Sources in Bahrain told Reuters last month that the government planned to push reforms through parliament before Nov. 24 elections to the assembly.

Read:Expats love Bahrain, but country’s economy teetering on the edge

Aid explained

A $10 billion package would be worth about a quarter of Bahrain’s annual GDP and 28% of public debt and cover over two years of state budget deficits, according to International Monetary Fund projections.

Bahrain has also become strained under the weight of public subsidies, and now faces growing debt problems on the back of low oil prices from 2014 to 2017, with public debt reaching 89% of its roughly $33 billion GDP in 2017, while fiscal deficit reached 13% of GDP.

The International Monetary Fund (IMF) forecast that public debt could reach 100 percent of GDP in 2019.

The country is also facing low foreign currency reserves, highlighted when the country declared in June 2018 it had enough to cover only 1.5 months of imports.

Saudi, Kuwait and the UAE, which have hundreds of billions of dollars in their sovereign wealth funds and with Brent oil trading above $80 a barrel, have seen their own deficits narrow sharply or disappear in recent months.

Read:Bahrain resisted reform, has finally succumbed. Why?

Bahrain’s newest investment plans

Kuwaiti officials announced on Oct. 2 a major investment plan for two industrial cities — Al-Salmi and Al-Shadadiyah. Al-Jarida reported. Under the plan, Kuwait will distribute 700 industrial land plots in the two cities for development, according to global intelligence site Stratfor.

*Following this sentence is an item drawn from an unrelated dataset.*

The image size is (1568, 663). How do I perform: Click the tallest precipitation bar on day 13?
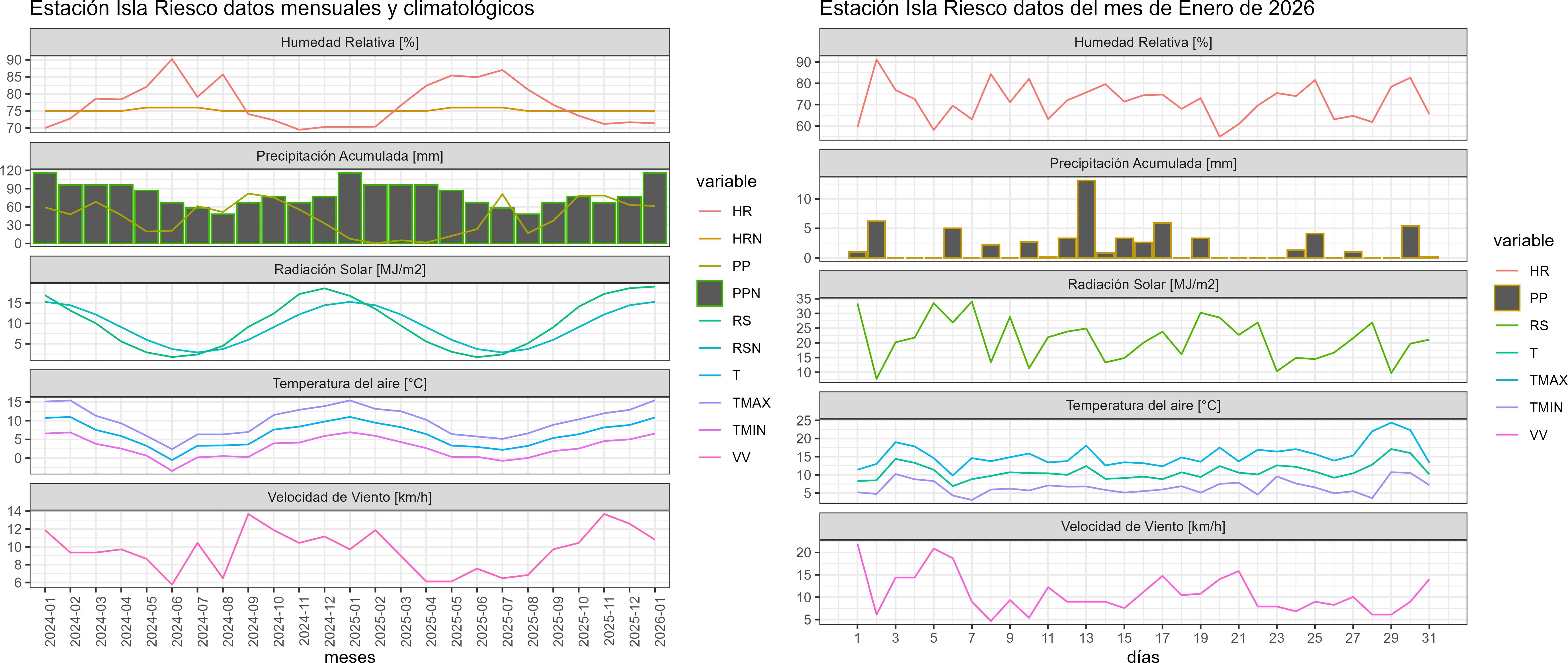click(1086, 219)
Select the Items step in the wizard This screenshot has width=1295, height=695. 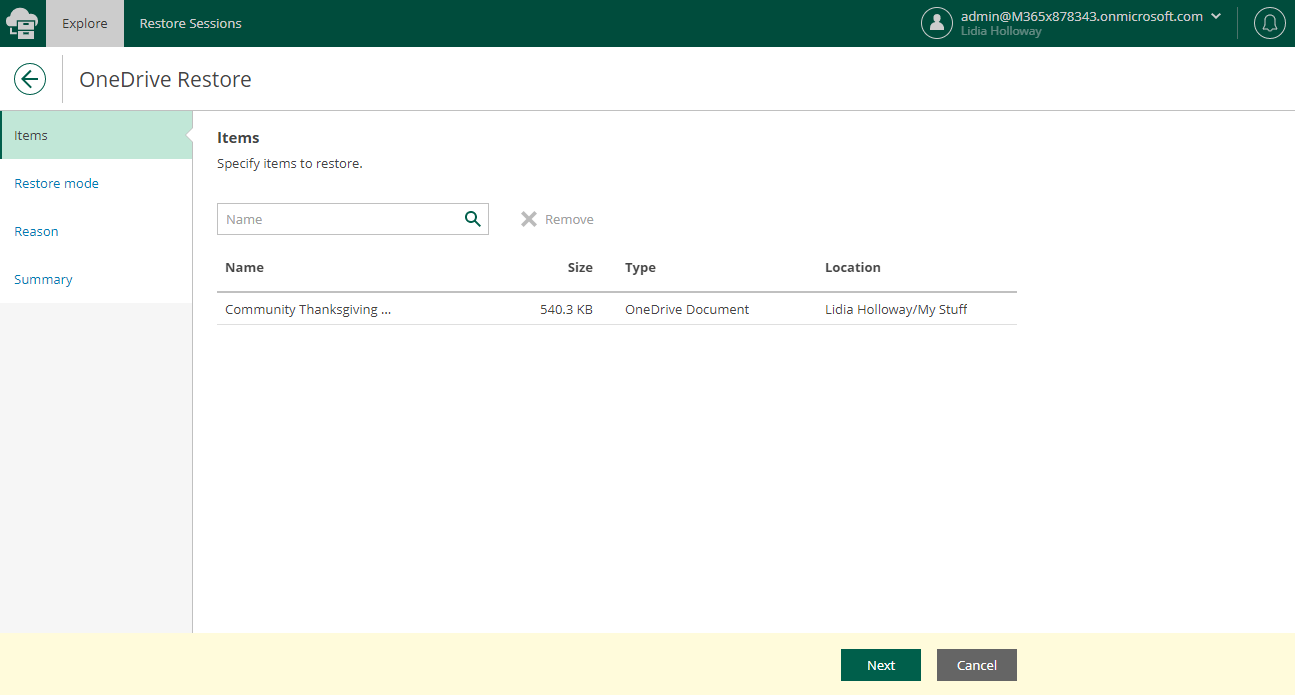30,135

“The plan would increase the number of industrial units available in Kuwait by 50%, but opening land up to industrial development is a challenge in the country because of land ownership debates, parliamentary opposition, bureaucratic red tape and a strong oil ministry that has opposed land sales on or near oil resources,” Stratfor says.

Kuwait is also planning industrial development for the city of Al Naeem as part of its State Vision 2035 program, which launched in 2017.

Read:What a metro could mean for Bahrain’s future

Crude awakening

Kuwait has not sent any crude oil to the United States for at least four weeks, EIA’s weekly petroleum reports.

The last week that saw Kuwaiti crude coming into the United States was August 24th, when 49,000 bpd were received at U.S. ports, said OilPrice.com.

“This compares with 214,000 bpd a year earlier, suggesting that Kuwait is reorienting itself to the more lucrative Asian markets,” Bloomberg reports, having calculated that Kuwaiti crude costs an average of $80 a barrel in Asia, which is a dollar more than it costs in the US.

“But the emirate is facing a production cap,” Bloomberg notes, “because of an ongoing dispute with ally Saudi Arabia about the fields that they share in the so-called neutral zone.”

Read: Can Bahrain be saved from a “terminal decline”?

On Sunday, Saudi Arabia’s Crown Prince Mohammed bin Salman went on a visit to Kuwait to discuss the topic in light of growing pressure on Middle Eastern producers to ramp up production to offset a loss of supply caused by the U.S. sanctions against Iran.

Joint oil production in the neutral zone was suspended in 2015.

The neutral zone, the Financial Times reported at the time, could be pumping 0.5 million bpd in a few months, according to the International Energy Agency, which would add to more than 10 million bpd of Saudi production and almost 3 million bpd on Kuwaiti production, based on the latest figures for July.